学生の頃から付き合っていたナチは、地元の大学へ進んでいて半同棲みたいな生活だったので練習もいつもいっしょに来て、ちょっとしたマネージャーみたいだった。
そして写真が趣味で部活も写真部だった彼女が「RUINS」の名付け親だ。

Fb142 「ルインズ? どういう意味?」

「具体的いうと…廃墟ってことなんだけどさ…」

「なんだよ?暗いなー それほど退廃的じゃないよ」

「それは先入観だってばさ! 廃墟ってさ、本来の存在意義を失って、ものの本質を出してるんだよね たてまえとか見栄のない姿っていうかさ…」

それまで学生時代から意味も無くつけた『下克上』ってバンド名はあったんだけど、なんか右寄りっぽくてみんな嫌になって、かといってこれってのも思いつかなかったからナチのいう「RUINS」になった。語感は悪くなかったし…下克上よりはずっとよかった…

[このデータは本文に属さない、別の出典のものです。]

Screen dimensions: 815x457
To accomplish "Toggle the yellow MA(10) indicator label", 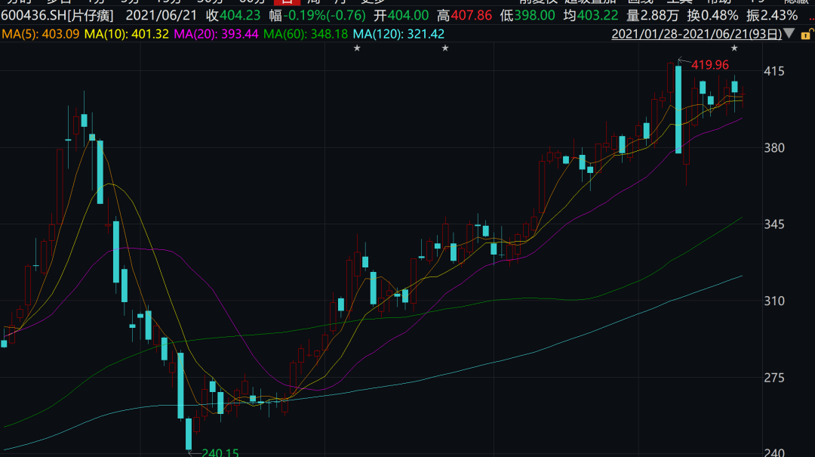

Pna017 「せっかく曲を書いてるんだからみんなに聞かせてみれば?」
ナチにそう言われて練習の合間ににちょっと披露してみた。
ベースのヒロは「それ、いいんじゃないか? やってみようや」と興味をもってくれた。
リョージはあまり乗り気ではなかったが、自分のソロ部分があるとかえってその気になるほどで、オリジナルに力が入れられるようになった。
自分がノートに書いた曲がメンバーの中で、あれこれいじられて本物の音になったときは、感動だった。その頃はまだ、荒削りだったけれど…
いつも口数の少ないタクが一番、飲み込みが早くて、すぐ完全な音を叩き出したのには、正直驚いた。兄貴の影響で小学生の頃から洋楽とか聞いててドラムも叩いていたから体に感性が備わっているんだろう。

オリジナルをやり出すと、コピーがメインのバンドにも独特のカラーが出てくる。月イチくらいの対バンライブでも手ごたえを得られるようになり、単独でも過ぎるほどと戸惑うような客入りは嬉しかった。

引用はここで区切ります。